L’expertise contrôle ?

Les contrôleurs de LFOT ont un rôle particulier puisqu’ils seront premiers utilisateurs du contrôle à distance. Sont-il sondés ? Oui, une quotité de leur temps de travail est prévue pour avancer sur le projet. Sont-ils entendus ? Si le début des échanges était prometteur, un certain nombre de leurs demandes sont désormais traitées en mode « on va vous expliquer comment vous passer de ce que vous réclamez ». Une forme de défiance entre les contrôleurs « d’essai » et la cellule projet est donc en train de s’installer. Les atermoiements sur des questions simples de bascule sur le balisage et sur les téléphones en sont les exemples. Quant aux questionnements sur les relèves AFIS/contrôle, ils n’ont toujours pas de réponses.

Une méthode, des objectifs en question

Le centre RTC de Leipzig opère le contrôle à distance des terrains d’Erfurt, Sarrebruck et Dresde en étant équipé du matériel Frequentis. Les contrôleurs de Tours ont été invités à visiter les installations allemandes. De nombreux constats en retour parmi lesquels :

  • le matériel de Leipzig et les méthodes de travail associées ne seront pas implémentés à Blagnac. En particulier, il n’a pas été jugé bon d’acheter un outil de base utilisé par les contrôleurs allemands, le tracking automatique, que les contrôleurs de Tours réclament pourtant. Alors que l’atelier meuble a débuté, des choix différents de la version allemande subsistent quant à la position des écrans PTZ. Enfin si la solution allemande apporte de vraies plus-values par rapport à l’existant (vision nocturne par exemple), celle de la DSNA n’en propose aucune ;
  • la version française introduit un souci non résolu, de masques sur les taxiways ainsi qu’un hot spot, mal visualisé, sur le parking civil. Sans parler de la visualisation courbée de la piste et des taxiways
  • le matériel hors visualisation à Leipzig est un matériel moderne, adapté à la gestion en remote (stripping électronique et bonne intégration de divers outils, par exemple). Ce ne sera pas le cas à Blagnac où sera fait du neuf avec du vieux en utilisant le peu ergonomique CADAS et une vieille chaine radio-téléphone (on notera au passage que la promesse d’implémenter la nouvelle chaîne CATIA semble s’être dissoute en moins d’un an…).
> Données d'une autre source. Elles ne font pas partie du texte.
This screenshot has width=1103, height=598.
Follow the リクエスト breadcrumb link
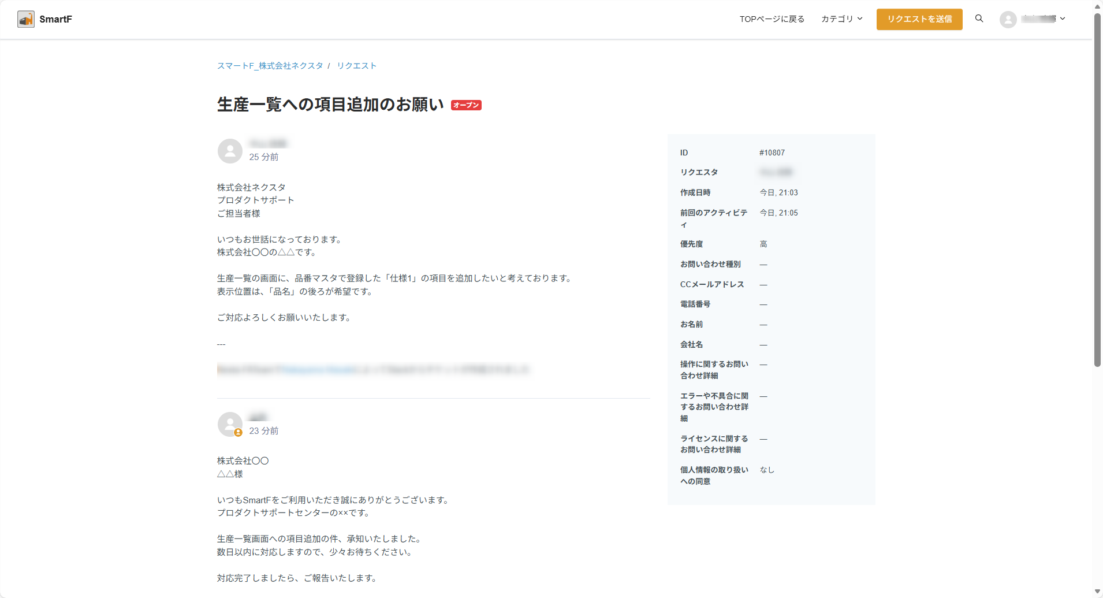click(356, 66)
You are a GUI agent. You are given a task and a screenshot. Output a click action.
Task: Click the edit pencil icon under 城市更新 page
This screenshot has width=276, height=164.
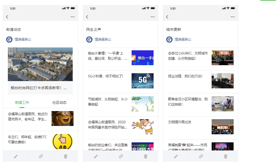176,156

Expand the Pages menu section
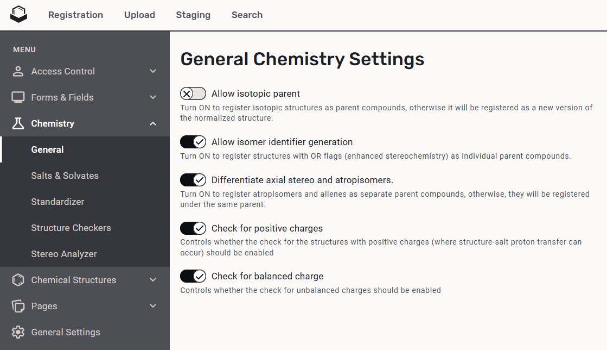click(x=152, y=306)
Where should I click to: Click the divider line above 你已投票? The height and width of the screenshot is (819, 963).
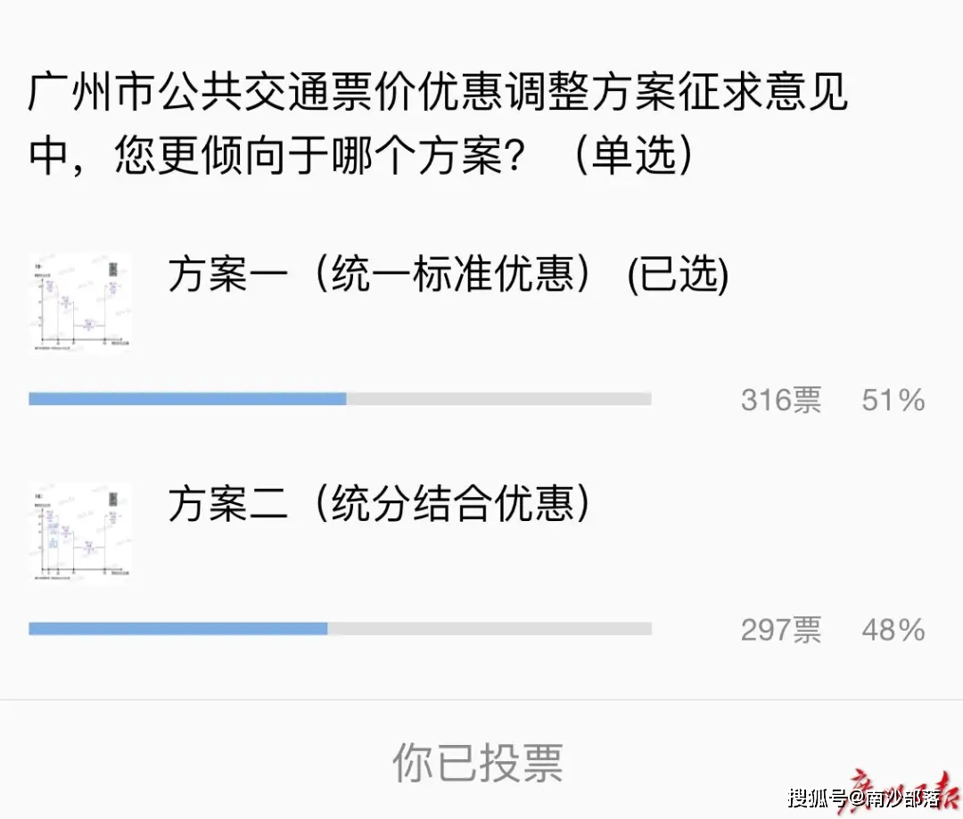pos(482,700)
Sans expérience sur la thématique remote, la cellule projet s’est donc lancée dans l’achat incomplet d’un produit existant plutôt que de jouer la prudence en profitant des travaux des Allemands. En quelque sorte, la DSNA a inventé le concept d’achat sur demi-étagère… assorti, pour corser l’affaire, d’objectifs irréalistes en termes de date de MESO et de budget.

Conditions sociales absentes, développement technique sujet à contreverse, besoins des contrôleurs mal pris en compte, réelles questions de sécurité : le SNCTA exige une pause dans le projet RTC, une remise à plat des éléments structurants défaillants ainsi qu’une intégration bien meilleure de l’expertise contrôle. Faute de quoi, le SNCTA s’opposera frontalement au RTC Blagnac.